Review: In ‘Wonderful Town,' a Party for Writers and Weirdos
That off-the-cuff, show-off spirit is what they tried to capture in the warm and silly 'Wonderful Town,' their 1953 musical set in and around the Village's crooked streets and rattletrap apartments. Though nominally about the wacky New York adventures of two sisters from Ohio — based on Ruth McKenney's autobiographical New Yorker stories — what it's really selling is something the authors knew firsthand: the joy of finding the place where misfits fit and eggheads shine.

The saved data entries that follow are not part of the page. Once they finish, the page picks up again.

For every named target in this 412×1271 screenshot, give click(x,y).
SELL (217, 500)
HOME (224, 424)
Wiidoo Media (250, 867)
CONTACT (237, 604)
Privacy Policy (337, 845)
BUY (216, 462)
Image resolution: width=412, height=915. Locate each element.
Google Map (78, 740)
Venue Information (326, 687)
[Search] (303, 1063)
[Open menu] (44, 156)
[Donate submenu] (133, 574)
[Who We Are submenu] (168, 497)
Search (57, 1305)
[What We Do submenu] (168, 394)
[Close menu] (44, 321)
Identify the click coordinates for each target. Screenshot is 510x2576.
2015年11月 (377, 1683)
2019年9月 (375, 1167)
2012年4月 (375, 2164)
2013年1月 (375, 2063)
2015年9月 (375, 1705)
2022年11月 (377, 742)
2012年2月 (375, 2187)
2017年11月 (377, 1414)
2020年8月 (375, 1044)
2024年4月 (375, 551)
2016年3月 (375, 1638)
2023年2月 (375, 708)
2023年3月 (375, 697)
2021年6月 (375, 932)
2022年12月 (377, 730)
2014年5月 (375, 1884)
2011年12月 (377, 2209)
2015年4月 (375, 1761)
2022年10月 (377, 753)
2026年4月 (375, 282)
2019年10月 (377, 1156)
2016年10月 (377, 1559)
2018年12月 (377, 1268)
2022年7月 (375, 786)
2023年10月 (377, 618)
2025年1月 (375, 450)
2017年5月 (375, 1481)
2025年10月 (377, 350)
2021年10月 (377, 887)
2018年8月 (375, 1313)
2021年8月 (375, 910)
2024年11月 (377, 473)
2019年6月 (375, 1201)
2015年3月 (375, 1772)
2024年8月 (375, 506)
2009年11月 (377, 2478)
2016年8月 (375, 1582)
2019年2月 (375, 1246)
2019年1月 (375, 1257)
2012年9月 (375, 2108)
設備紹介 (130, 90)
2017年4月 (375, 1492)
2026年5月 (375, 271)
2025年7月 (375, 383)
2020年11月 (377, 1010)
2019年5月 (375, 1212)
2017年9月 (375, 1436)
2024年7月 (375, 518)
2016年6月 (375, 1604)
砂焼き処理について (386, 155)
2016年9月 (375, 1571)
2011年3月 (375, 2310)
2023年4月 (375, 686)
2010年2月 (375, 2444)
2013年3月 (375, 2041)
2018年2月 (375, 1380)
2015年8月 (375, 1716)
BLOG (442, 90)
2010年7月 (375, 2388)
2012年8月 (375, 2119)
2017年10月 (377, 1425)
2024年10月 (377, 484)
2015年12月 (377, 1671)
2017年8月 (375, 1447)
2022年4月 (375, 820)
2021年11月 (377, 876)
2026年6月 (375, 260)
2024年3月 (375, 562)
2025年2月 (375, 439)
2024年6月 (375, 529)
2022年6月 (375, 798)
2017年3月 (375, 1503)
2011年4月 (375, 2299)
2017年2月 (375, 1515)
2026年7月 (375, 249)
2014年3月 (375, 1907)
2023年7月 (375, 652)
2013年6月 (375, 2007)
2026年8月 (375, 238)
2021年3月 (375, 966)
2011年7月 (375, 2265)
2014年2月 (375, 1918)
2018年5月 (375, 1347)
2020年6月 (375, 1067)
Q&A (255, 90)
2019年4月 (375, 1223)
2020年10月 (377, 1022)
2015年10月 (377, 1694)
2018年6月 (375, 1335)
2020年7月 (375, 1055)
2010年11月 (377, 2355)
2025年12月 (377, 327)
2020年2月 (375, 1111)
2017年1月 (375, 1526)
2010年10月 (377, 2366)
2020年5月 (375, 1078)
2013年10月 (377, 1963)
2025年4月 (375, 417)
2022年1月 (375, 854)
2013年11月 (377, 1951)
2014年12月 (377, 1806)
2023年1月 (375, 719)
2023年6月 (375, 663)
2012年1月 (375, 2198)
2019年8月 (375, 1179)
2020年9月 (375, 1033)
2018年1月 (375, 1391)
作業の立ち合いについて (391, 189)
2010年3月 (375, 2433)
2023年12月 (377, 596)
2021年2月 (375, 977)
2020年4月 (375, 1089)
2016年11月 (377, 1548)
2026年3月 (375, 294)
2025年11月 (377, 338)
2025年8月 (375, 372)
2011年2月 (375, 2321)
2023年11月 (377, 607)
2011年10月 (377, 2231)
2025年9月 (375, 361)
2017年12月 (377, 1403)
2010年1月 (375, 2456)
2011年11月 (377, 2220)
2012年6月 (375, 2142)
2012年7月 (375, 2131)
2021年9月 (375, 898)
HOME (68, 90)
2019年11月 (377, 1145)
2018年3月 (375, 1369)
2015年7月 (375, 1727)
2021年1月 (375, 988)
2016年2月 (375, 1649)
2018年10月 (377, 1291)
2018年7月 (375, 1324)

But the piece is as jury-rigged as a candle in a Chianti bottle, as rickety as those Village Gate revues. Bernstein goes loco with congas and rags, just because he can; Comden and Green, less interested in character logic than in fun, let a football player rhyme 'learned to read' with 'André Gide.' And with a devil-may-care book by Joseph A. Fields and Jerome Chodorov, based on their earlier play 'My Sister Eileen,' 'Wonderful Town' is an almost random contraption, barely hanging together even when shaped by a light and loving hand. It got that treatment in Kathleen Marshall's 2000 Encores! production, starring Donna Murphy, which transferred splendidly to Broadway in 2003.
The Encores! encore that opened on Wednesday at City Center — just the third time in 31 seasons that this invaluable series has returned to a former title — does not reach any of the highs of that earlier production. Anika Noni Rose as Ruth, the older sister, and Aisha Jackson as Eileen, the younger, are well cast, and each has endearing moments. The magazine editor both women fall for is beautifully sung by Javier Muñoz. The choral work is up to the high house standards. But except when it dances, the staging, by Zhailon Levingston, is shaggy and leaden and fatally lacking in laughs.
It pains me to say that because his main idea is good. Though we like to think of diversity as a one-way street, always improving, scruffy Greenwich Village welcomed a greater variety of people (and rats) in 1935, when the story is set, than it does today with its wraparound terraces. Levingston builds on the script's comic portrait of impoverished bohemianism — its beret-topped painters, shrink-wrapped Martha Grahams and street-corner Carusos — to celebrate the racial and gender mix the authors omitted from their hymn to Christopher Street as 'the place for self-expression.'
But though his feel-good update is more easily accommodated than you might expect, it does not itself make 'Wonderful Town' wonderful. Rose's way with a throwaway line, and Jackson's delightful bubbliness are too often undercut by pictorial vagueness and weird-pause pacing that leave you wondering what's happening and whether the next thing will ever arrive. Even when the sisters dig into the haunting harmonies of Bernstein's 'Ohio' with palpable longing for an easier if emptier life, the weirder-than-usual sound design makes it seem like they're singing about a home on Mars, not in the Midwest.
I won't take you through the painful details. In any case, what's most painful is something large: the way the presentational deficits of the production reveal the underlying material to be ickier than I'd imagined. Its satirical portrait of Ruth's ambition to be a writer — her stories, read aloud and performed as vignettes, are deliberately terrible — feels merely meanspirited now; its entirely flippant treatment of the wolfishness of the men attracted to Eileen steps over the border of sexual harassment.
That effect may also be a byproduct of time: It has been a momentous 25 years since Encores! first produced the show. Our expectations about what can be treated lightly no less than our expectations of dramatic coherence have changed a lot since then, let alone since 1953. Regardless of the production, 'Wonderful Town,' I'm sorry to report, is not aging well in either respect.
And yet: Bernstein's contribution feels as coherent as ever, and fresh and treasurable besides. The chance to hear a 28-person orchestra, led by Mary-Mitchell Campbell, ripping through the score's exhilarating pastiches and gently cradling its loveliness with strings, may, for some of us, override the production's many problems. That the dance numbers are by far the best aspect of the staging is at least partly to the composer's credit as well. He gives the choreographer Lorin Latarro a lot to work with; the new tap insertions, by Ayodele Casel, make a surprisingly good fit when paired with Bernstein's ecstatic polyrhythms.
After a pushy 'Urinetown,' a baffling 'Love Life' and now this 'Wonderful Town,' one cannot say that 2025 has been the standout Encores! season that 2024 was. It happens. But even without a high point of praise, we can hail the outgoing artistic director, Lear deBessonet, as she moves, after five years, to her new position as executive producer at Lincoln Center Theater. What she's done in those five years has been, regardless of hits or misses, nothing short of rejuvenating, finding in the series' peculiar mission some of the quirky spark and community spirit that gave rise to American musical theater in the first place. Like those hinterland émigrés cobbling together a revue at a boîte, Encores! at its best embodies the joyful ethos of teenagers putting on a show in a barn — even if the barn is City Center.